奥村・岩田地崎JVに 巴波川捷水路 技術提案型総合評価で(栃木県監理課)

[2022/12/13 栃木版]

 県監理課は7日、「一級河川巴波川地下捷水路本体建設工事」に係る技術提案型総合評価一般競争入札を開札した。シールド工法(密閉型)による工事の施工実績を有する構成員2者または3者で構成する特定JVを対象とし、13JVが参加して奥村・岩田地崎特定JVが86億1000万円で落札した。県議会で工事請負契約の議決を得たあと、2023年3月にも本契約を確定する。この工事は、市街地の地下に延長約2.4kmの捷水路(トンネル)を整備するもので、工期は2026年3月24日まで。事業費には約153億円を見込んでいる。 =入札結果は本日付け入落速報の結果欄を参照

 工事の発注に当たって県は、標準として示した設計や施工方法(標準案)と異なる設計や施工方法に関する提案(技術提案)を受け付け、価格と価格以外の要素を総合的に評価して落札者を決定する技術提案型総合評価一般競争入札を採用した。

 工事は市街地下をシールド工で掘進することから、安全性を確保するとともに円滑に施工を進める必要がある。

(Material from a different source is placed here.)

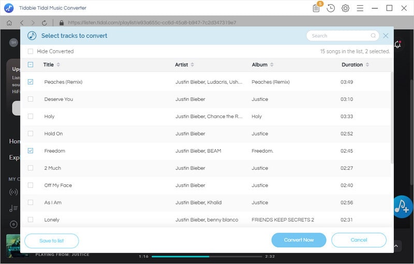
Task: Open the task list icon with badge
Action: click(317, 8)
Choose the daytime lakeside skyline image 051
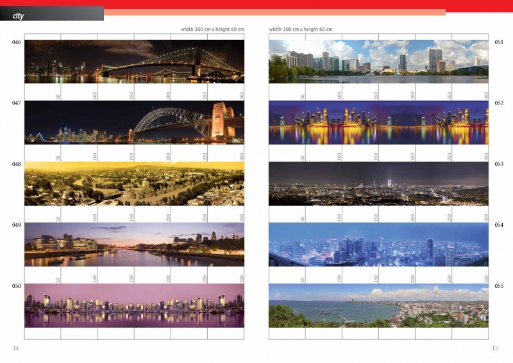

掘進は土被り10m程度の砂礫層中を2km以上行い、曲線半径30mの急曲線部の施工を含むことから、入札参加者からシールド工の施工についての技術提案を求めた。

 また、オープンケーソンはコンクリートを使用する重要構造物で、高校や住宅が近接する箇所で施工することから、施工にあたり周辺への影響を配慮しつつ、ケーソンの出来形精度向上とコンクリートの品質確保を行うことが重要になるとして、発進立坑の施工についての技術提案も求めた。

 予定価格の制限の範囲内で有効な入札を行った者のうち、「シールド工の施工に係る提案」と「発進立坑の施工に係る提案」の技術提案などから算出した評価値の最も高い者として、奥村・岩田地崎特定JVを落札者として決定。仮契約を締結した後、県議会の議決を得てから契約を確定して工事に着手する。

 巴波川流域では、令和元年東日本台風の大雨により栃木市中心市街地区間で河川の溢水により約218haが浸水し、床上と床下あわせて2213戸が浸水する甚大な被害が発生した。また平成27年関東・東北豪雨でも、巴波川が流れる栃木市中心市街地で約171haが浸水し、床上と床下をあわせて1720戸が浸水する被害が発生した。

 このように、流域の広範囲で幾度となく家屋浸水などの被害が発生している一方、巴波川は栃木市の重要な観光資源であり、沿川の嘉右衛門町などは「伝統的建造物群保存地区」に位置付けられ、河川沿いの歴史的建造物や景観、観光業への影響を考慮すると河川拡幅による改修は極めて困難な状況となっていた。

 これらを踏まえて、整備手法を検討した結果、道路の地下を活用した地下トンネルによる捷水路を整備することとし、21年1月に国から河川激甚災害対策特別緊急事業が採択された。

 事業は、栃木市大町地先に流入施設、同市沼和田町地先に流出施設を設け、断面5.5mの地下捷水路(地下トンネル)を延長2344.3m整備する。工事内容は、泥土圧式シールド工(外径6.0m)延長2336.9mのほか、発進立坑築造工(オープンケーソン工)1式で、設計は三井共同建設コンサルタント(本社・東京都)が担当した。

 巴波川の河川激甚災害対策特別緊急事業はこれまで、19年度から対策の検討に着手し、20年度には対策方針を決定して事業に着手した。21年度には施設詳細設計や用地買収などを実施しており、22年度から地下トンネル工事に着手する。工事は4カ年で実施し、25年度内の工事完成を目指す。